■ **Exercise**:
Rewrite the records from the line that has "The image size" through the end of the records, changing "screenshot" to "page" and leaving everything else as is.

■ **Raw data**:

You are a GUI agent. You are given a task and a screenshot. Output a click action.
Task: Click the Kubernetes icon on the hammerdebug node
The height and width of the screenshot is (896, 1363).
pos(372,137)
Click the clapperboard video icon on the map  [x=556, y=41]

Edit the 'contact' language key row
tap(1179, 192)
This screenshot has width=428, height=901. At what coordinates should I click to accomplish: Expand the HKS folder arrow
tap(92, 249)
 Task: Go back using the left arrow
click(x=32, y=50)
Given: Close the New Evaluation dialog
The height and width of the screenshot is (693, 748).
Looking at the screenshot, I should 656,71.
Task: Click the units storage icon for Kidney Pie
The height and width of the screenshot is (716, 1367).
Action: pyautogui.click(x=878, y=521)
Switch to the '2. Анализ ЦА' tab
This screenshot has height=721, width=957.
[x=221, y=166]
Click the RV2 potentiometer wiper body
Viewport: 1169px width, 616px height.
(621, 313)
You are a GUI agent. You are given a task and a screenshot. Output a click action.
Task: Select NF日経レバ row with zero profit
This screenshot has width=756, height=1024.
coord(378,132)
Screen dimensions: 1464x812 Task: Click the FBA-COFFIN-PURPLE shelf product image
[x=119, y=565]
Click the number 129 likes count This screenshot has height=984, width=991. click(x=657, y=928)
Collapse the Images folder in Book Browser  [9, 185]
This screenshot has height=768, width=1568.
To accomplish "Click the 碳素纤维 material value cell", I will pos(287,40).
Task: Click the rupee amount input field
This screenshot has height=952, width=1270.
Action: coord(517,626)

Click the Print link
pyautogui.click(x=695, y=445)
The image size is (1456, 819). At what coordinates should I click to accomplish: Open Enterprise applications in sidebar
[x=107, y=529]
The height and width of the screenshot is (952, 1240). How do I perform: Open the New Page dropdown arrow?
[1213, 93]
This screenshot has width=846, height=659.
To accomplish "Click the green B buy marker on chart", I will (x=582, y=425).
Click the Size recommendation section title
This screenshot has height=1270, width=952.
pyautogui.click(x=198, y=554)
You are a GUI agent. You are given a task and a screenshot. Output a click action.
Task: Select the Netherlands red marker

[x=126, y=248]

■ **Worked solution**:
The image size is (1456, 819). At what coordinates should I click to accomplish: Open Enterprise applications in sidebar
[x=107, y=529]
The height and width of the page is (952, 1240). How do I perform: Open the New Page dropdown arrow?
[1213, 93]
This page has width=846, height=659.
To accomplish "Click the green B buy marker on chart", I will (x=582, y=425).
Click the Size recommendation section title
This page has height=1270, width=952.
pyautogui.click(x=198, y=554)
You are a GUI agent. You are given a task and a page. Output a click action.
Task: Select the Netherlands red marker

[x=126, y=248]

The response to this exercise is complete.